Спасибо тюремщикам. Определили. Уж лучше туда, где пятьдесят и каждую минуту кто-нибудь усаживается на парашу.
– Облаву устроили, суки, – продолжал пояснять Белка. – А у меня в карабине два патрона оставалось. Сначала пугнуть хотел, да низко взял. Раз так, думаю, чего последнему патрону зря пропадать? Двоих положил, а их семеро оказалось. – Улыбнувшись улыбкой, которая ранее казалась Сороке добродушной, выдал: – Мне бы еще пять патронов. Всего пять… У тебя курить есть?
Ферапонтов сообщил, что нет. Тогда Белка разрешающе кивнул на лежащую на полу пачку. Закурив, Сорока не успокоился. Менты втюхали его в «хату» с каким-то психом, и в любой момент можно ожидать, что псих вдруг что-нибудь вспомнит – скорее всего, что виновником его задержания был именно Сорока, вытащит из-за щеки обломок лезвия и полоснет его по запястью. Пока конвой сообразит в чем дело, кровь из него выйдет, как молоко из опрокинувшегося пакета.
– А тебя-то за что?
– Да, так… – отмахнулся Сорока. Ему вдруг пришло в голову, что ворон ворону глаз не выклюет. И он поведал собрату по борьбе с законом историю с двумя милиционерами. Не забыл упомянуть и о ловкости, проявленной в деле усадки в тюрьму заместителя транспортного прокурора.
Белка довольно ощерился.
– Моего бы следователя кто-нибудь сюда усадил…
Он хотел помечтать еще о чем-то, но на двери камеры загрохотали запоры.
– Ферапонтов, на выход, – заявил какой-то майор-«зеленорубашечник», рассматривая вставших вдоль короткой стены арестантов.
Заложив руки за спину, Сорока побрел туда, куда велел «вертухай», – вдоль коридора.
– Стоять.
Он остановился.
– Лицом к стене.
Он выполнил.
Скосив взгляд, Сорока заметил, как офицер открывает какую-то камеру. Понятно, его переселяют. Не успел Ферапонтов облегченно вздохнуть и приготовиться к привычному в общих камерах запаху нечистот, пота и курева, как настроение снова сменилось. «Хата», в которую его втолкнули, была пуста.

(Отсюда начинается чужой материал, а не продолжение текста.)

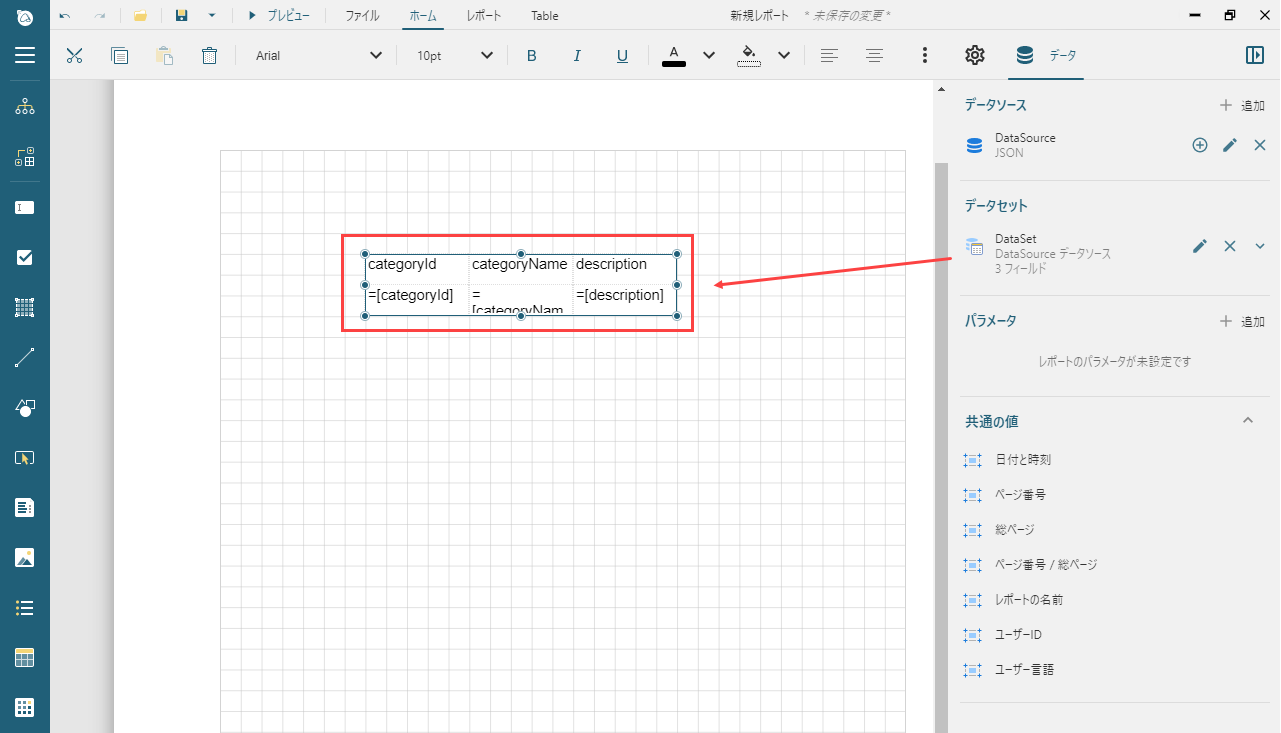Open the ファイル menu tab
The height and width of the screenshot is (733, 1281).
[362, 16]
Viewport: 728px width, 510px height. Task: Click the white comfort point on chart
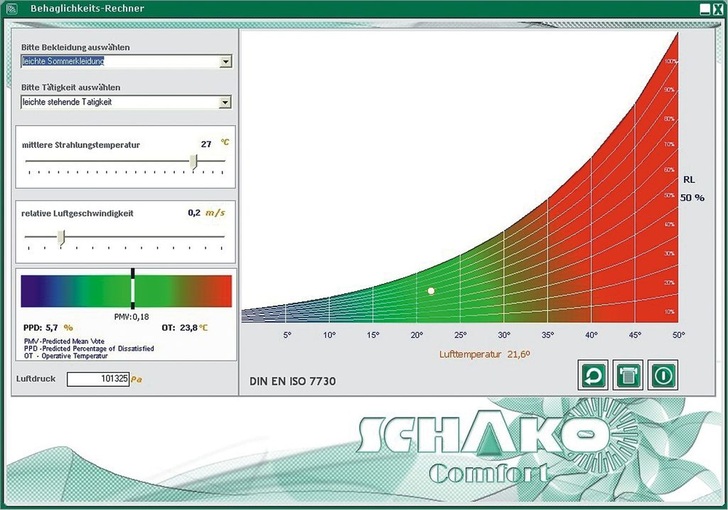(431, 290)
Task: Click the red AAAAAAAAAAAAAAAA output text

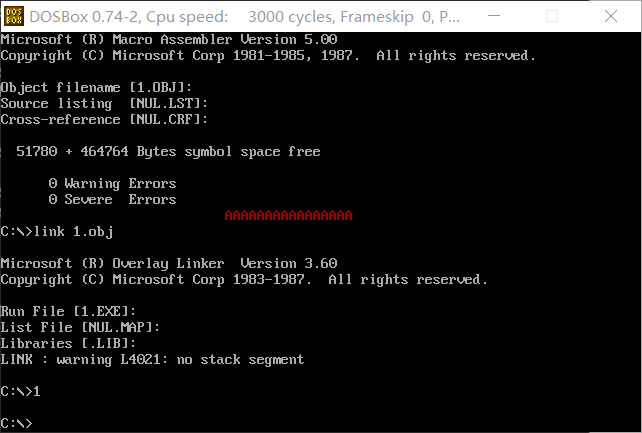Action: tap(288, 215)
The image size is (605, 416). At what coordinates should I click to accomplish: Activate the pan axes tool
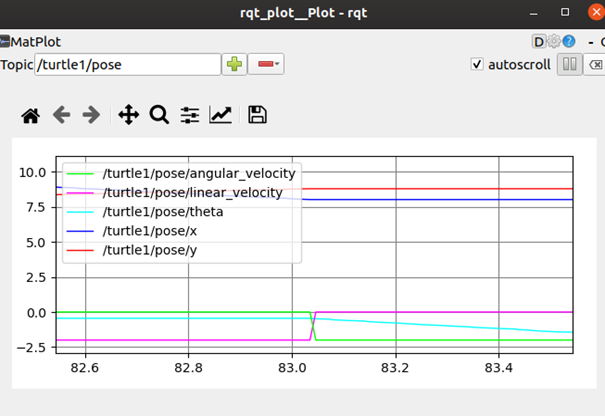(128, 115)
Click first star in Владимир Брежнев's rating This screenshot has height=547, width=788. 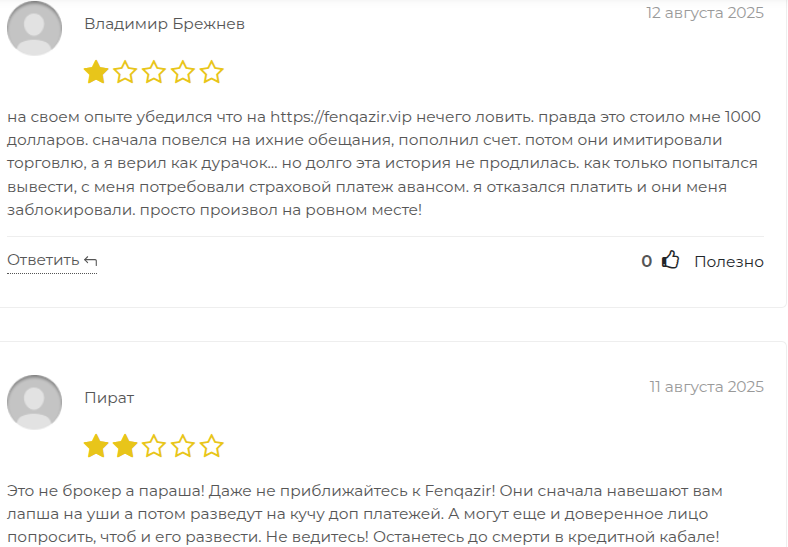(x=96, y=72)
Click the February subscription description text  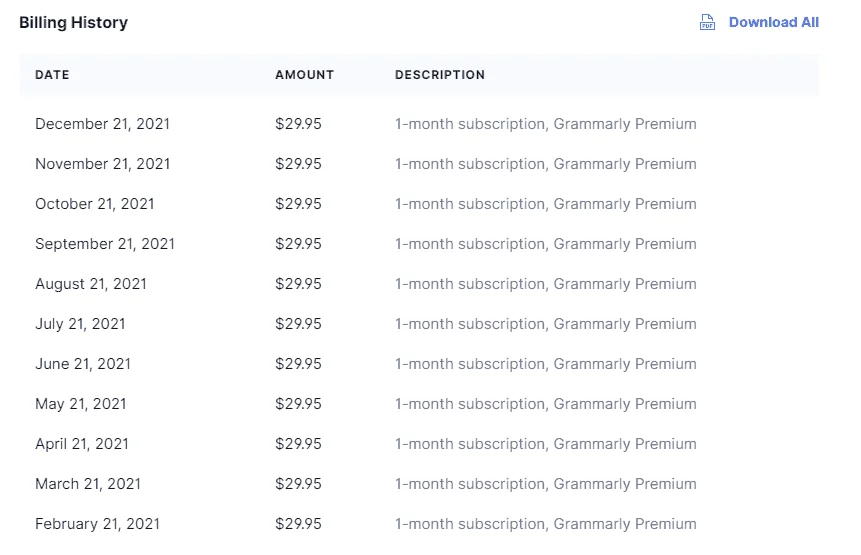pyautogui.click(x=546, y=524)
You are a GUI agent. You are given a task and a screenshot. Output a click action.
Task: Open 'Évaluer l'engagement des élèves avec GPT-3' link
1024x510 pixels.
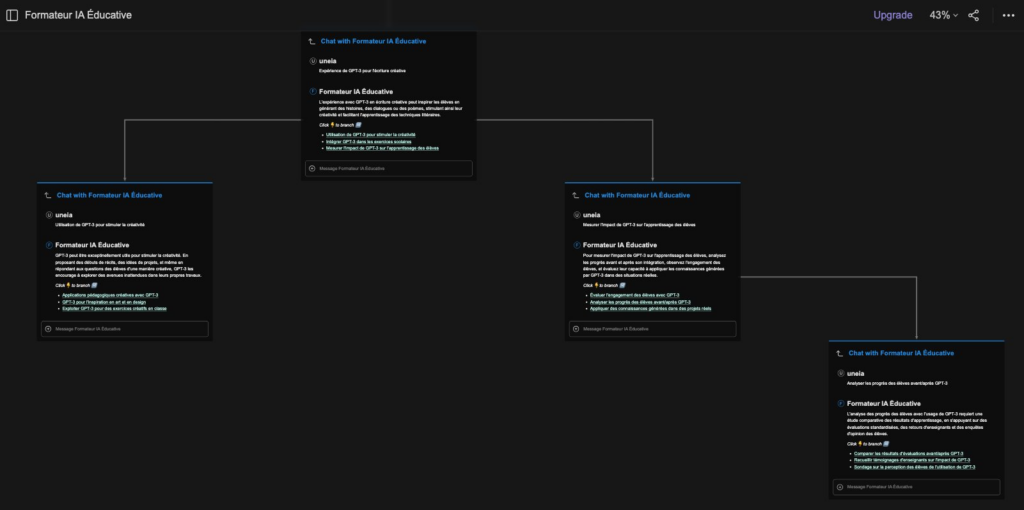[x=633, y=295]
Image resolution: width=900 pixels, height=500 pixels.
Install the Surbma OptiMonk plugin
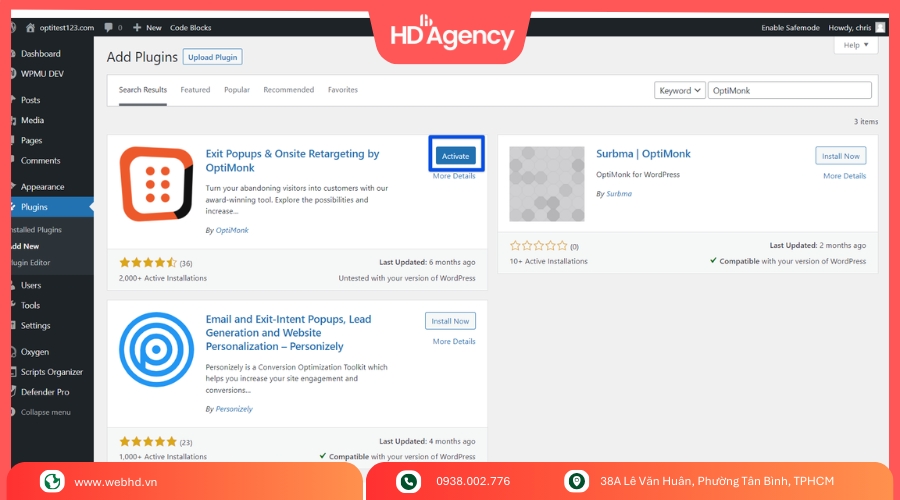click(840, 156)
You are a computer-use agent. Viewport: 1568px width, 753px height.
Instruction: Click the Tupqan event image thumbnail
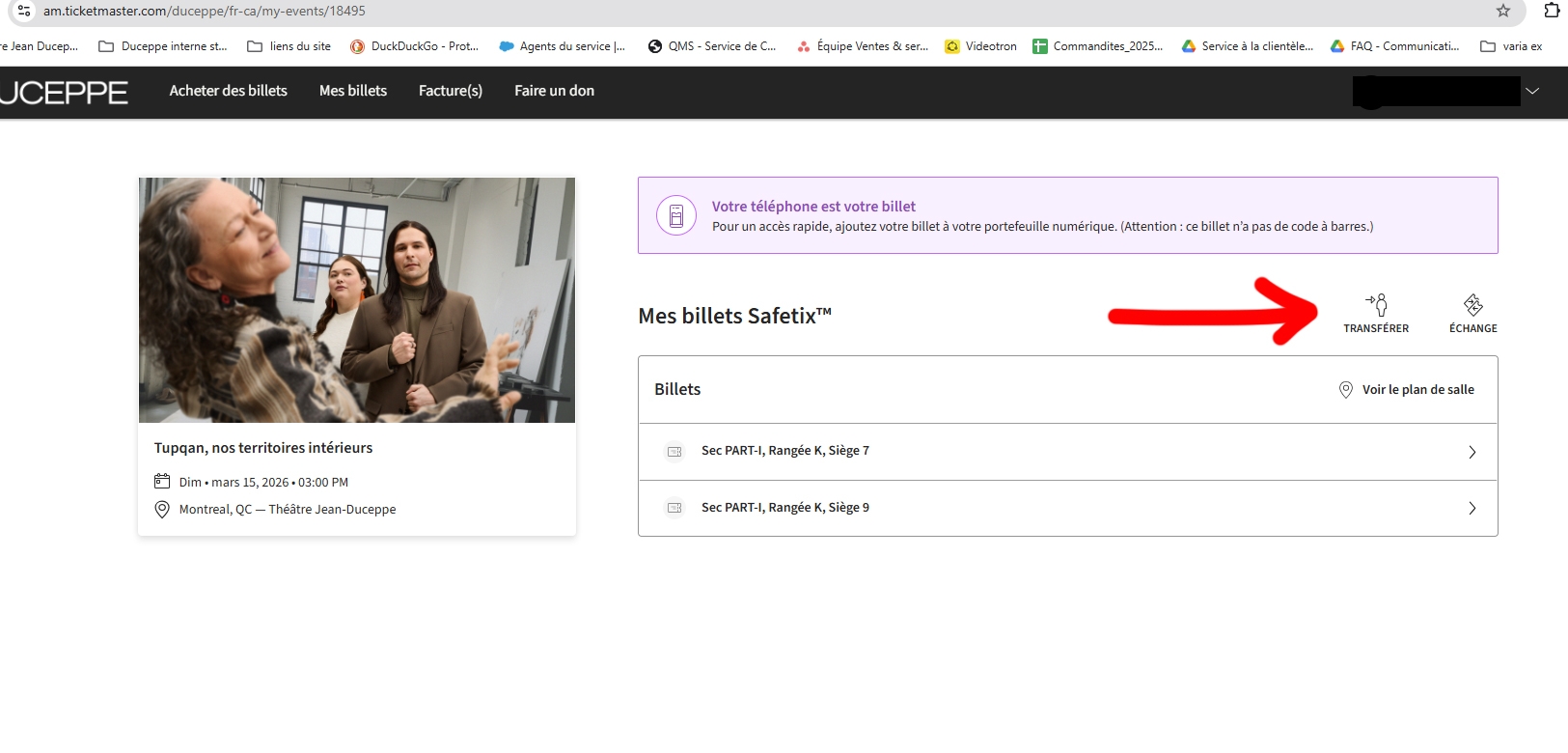[x=357, y=300]
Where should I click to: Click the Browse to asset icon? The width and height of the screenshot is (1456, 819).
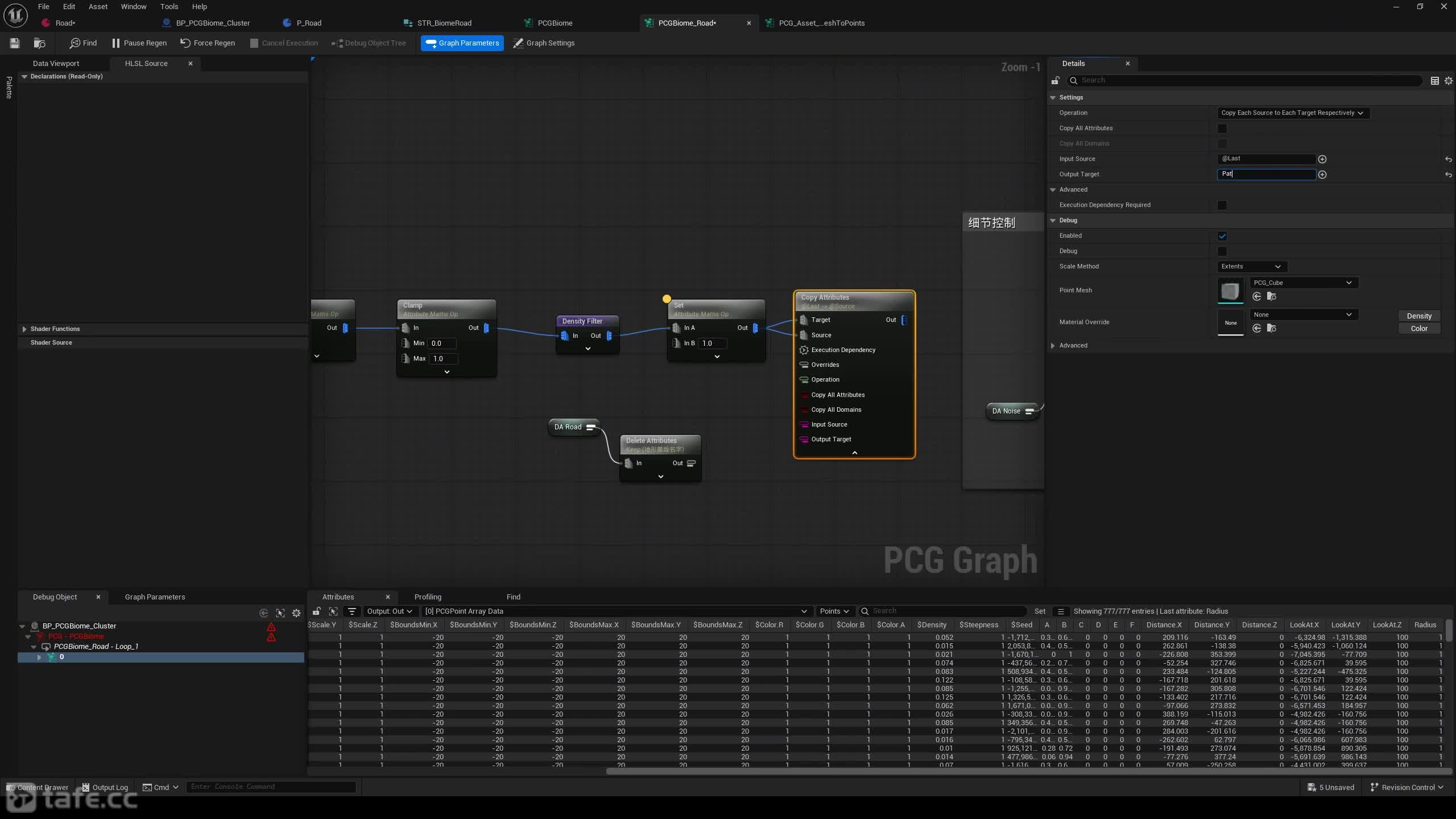tap(39, 43)
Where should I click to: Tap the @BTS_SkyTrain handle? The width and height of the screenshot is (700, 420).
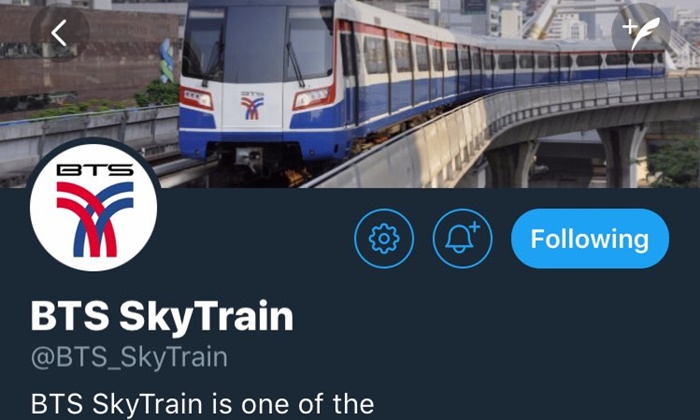(x=129, y=357)
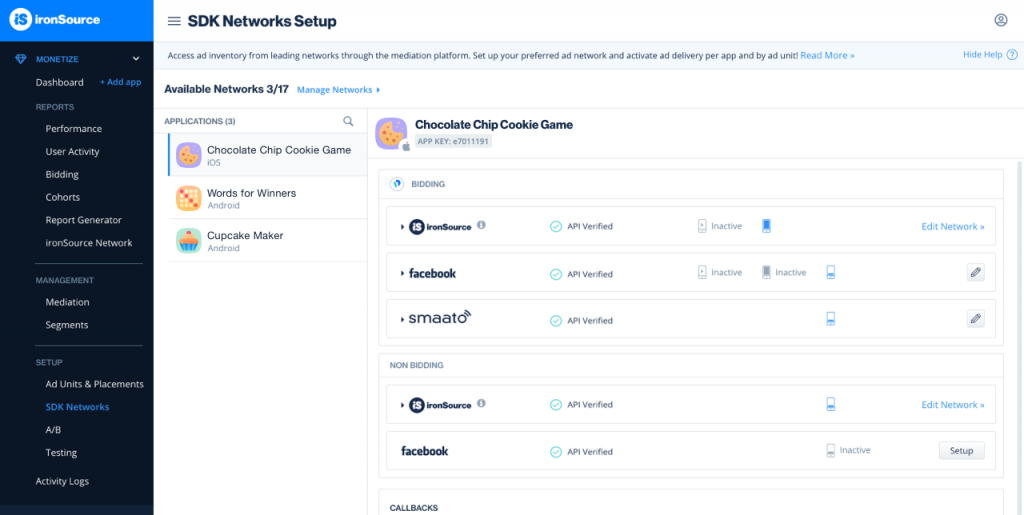
Task: Click the pencil edit icon for facebook bidding
Action: tap(975, 272)
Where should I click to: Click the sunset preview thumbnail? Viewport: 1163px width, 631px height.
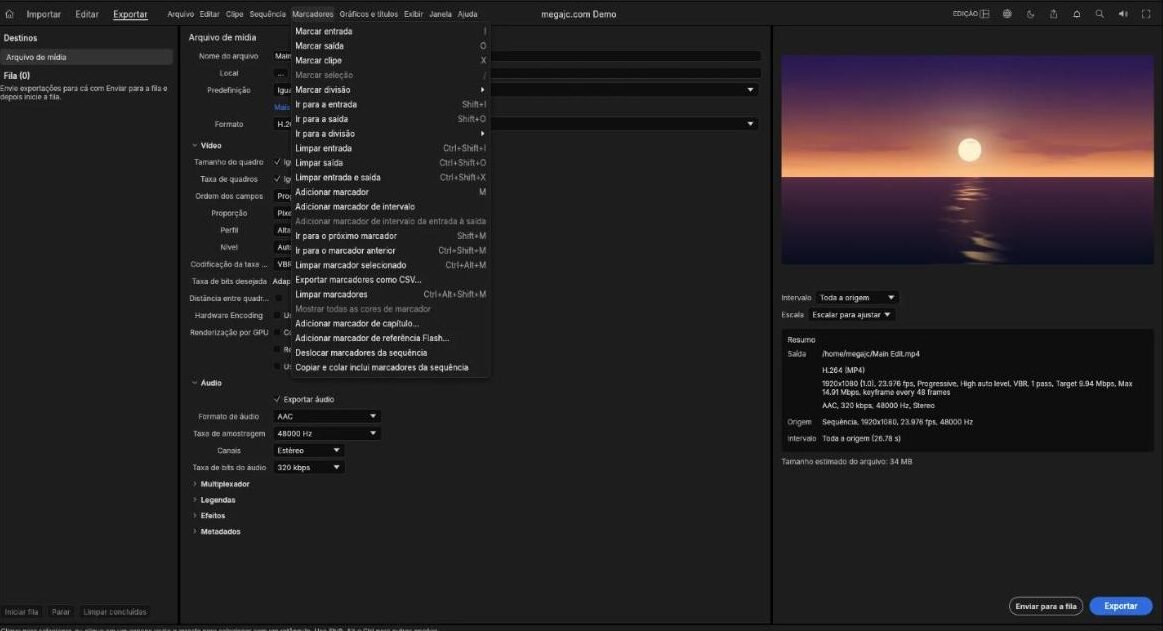click(967, 159)
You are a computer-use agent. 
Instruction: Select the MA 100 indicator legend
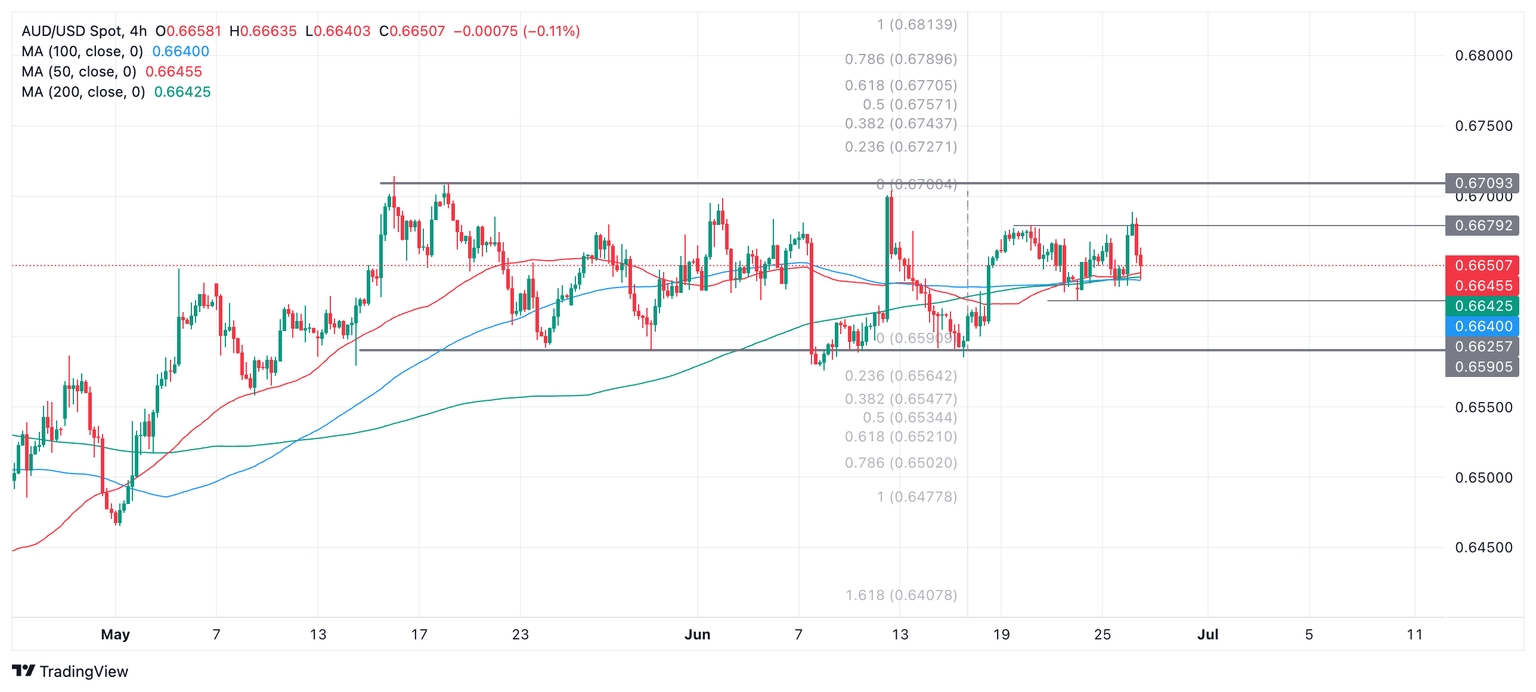pos(82,51)
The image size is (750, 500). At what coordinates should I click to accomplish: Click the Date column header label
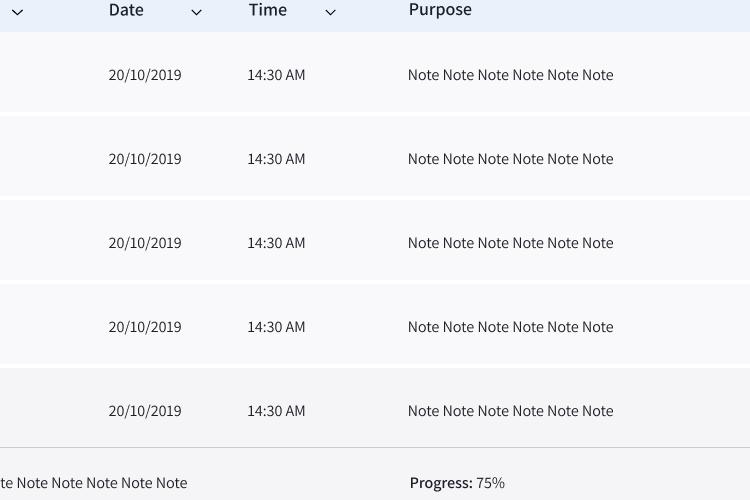tap(126, 10)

– Читай. – Ему втолкнули в руку туго свернутую бумажку.
Мгновенно сообразив, в чем дело, приближенный Локомотива быстро развернул листок.
«Сорока, Л. волнуется. Отпиши, кто тебя зачалил и на что разводят. Не говори лишнего, и все будет нормально. «Спартак» – «Уралан» – 2:0».
– Это кто писал?
– Ты что, почерк своих друзей не узнаешь? – усмехнулся начальник смены.
– А я что, переписку с ними веду? – окрысился Сорока.
Майор вздохнул, сетуя на свою тяжелую судьбу, и описал того, о ком его предупредил по телефону Шебанин.
– Это Вован, – услышав о привычке приезжего морщить нос, сразу понял Сорока. Воспрянув духом, он яростно зашептал: – Слышь, какая-то подстава идет!.. Ты скажи ему…
– Старичок, мне по барабану, что у вас тут идет, – грубо перебил его майор. – Вот тебе листок, вот грифель. Послезавтра, когда поймешь, за что тебя прессуют, подробно изложишь свои догадки. Я зайду в это же время. Понял?
Ферапонтов понял и побрел, ведомый, обратно в одиночку.
– Что за ночные вызовы? – поинтересовался, опять ковыряясь в носу, Белка.